NanoChat: The $100 PhD in Building Your Own ChatGPT (And Why You Shouldn’t Actually Use It)

What Andrej Karpathy Just Released Will Change How You Think About AI

Andrej Karpathy just dropped something wild: nanochat — a complete, from-scratch ChatGPT clone you can train for as little as $100. But before you start dreaming about launching “MyChatGPT.ai” and competing with OpenAI, let me tell you why this is simultaneously one of the most valuable learning resources ever created and probably a terrible idea for your startup.

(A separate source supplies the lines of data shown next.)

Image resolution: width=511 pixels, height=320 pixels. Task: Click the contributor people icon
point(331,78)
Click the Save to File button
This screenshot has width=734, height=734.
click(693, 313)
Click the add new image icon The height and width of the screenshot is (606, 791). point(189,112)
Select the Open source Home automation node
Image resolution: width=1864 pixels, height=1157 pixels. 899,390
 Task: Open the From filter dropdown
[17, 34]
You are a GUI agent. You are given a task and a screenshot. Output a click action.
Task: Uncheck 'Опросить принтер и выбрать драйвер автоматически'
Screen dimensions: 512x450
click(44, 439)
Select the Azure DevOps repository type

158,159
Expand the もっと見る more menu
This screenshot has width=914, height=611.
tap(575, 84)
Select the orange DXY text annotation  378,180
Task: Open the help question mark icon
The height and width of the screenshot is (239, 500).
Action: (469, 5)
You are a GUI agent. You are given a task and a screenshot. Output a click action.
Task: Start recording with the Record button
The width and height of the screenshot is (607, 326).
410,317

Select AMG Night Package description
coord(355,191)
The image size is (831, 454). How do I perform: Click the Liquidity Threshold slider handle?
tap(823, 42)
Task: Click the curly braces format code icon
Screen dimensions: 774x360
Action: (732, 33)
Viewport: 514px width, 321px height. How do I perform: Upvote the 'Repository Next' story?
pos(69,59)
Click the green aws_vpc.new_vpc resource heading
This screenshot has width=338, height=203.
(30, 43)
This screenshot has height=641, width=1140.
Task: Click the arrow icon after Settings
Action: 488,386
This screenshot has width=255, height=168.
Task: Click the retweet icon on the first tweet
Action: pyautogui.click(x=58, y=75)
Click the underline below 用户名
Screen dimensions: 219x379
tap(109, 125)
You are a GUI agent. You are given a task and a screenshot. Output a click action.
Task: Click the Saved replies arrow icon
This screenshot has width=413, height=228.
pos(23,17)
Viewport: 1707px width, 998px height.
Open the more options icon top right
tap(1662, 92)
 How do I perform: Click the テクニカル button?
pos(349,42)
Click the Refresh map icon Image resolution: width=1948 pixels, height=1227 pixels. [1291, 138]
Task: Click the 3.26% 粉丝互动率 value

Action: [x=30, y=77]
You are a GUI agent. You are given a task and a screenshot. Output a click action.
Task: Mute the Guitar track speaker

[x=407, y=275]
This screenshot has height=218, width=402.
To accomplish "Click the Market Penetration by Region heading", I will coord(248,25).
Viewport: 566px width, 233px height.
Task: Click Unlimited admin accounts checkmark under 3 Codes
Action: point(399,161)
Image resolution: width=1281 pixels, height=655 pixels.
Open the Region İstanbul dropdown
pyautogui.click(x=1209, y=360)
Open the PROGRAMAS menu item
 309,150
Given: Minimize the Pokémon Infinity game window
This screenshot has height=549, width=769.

What Actually Is NanoChat?

Think of nanochat as the complete recipe for baking a ChatGPT from scratch, with every ingredient measured and every step explained.

In just 8,000 lines of clean code, it takes you through:

Training a tokenizer (teaching the model to understand text)
Pretraining on 15 billion tokens from FineWeb (absorbing world knowledge)
Midtraining on conversations and tool use (learning to chat)
Supervised fine-tuning (polishing conversational abilities)
Reinforcement learning (getting better at math problems)
Inference engine with a web UI (actually talking to your creation)

Run one script. Wait 4–24 hours. Get a working chatbot.

The Results?

$100 (4 hours): A chatbot that can write stories and answer simple questions
$1,000 (24 hours): A model scoring 40+ on MMLU, 70+ on ARC-Easy, solving basic math and code problems

Not GPT-4 level, but you built it from nothing.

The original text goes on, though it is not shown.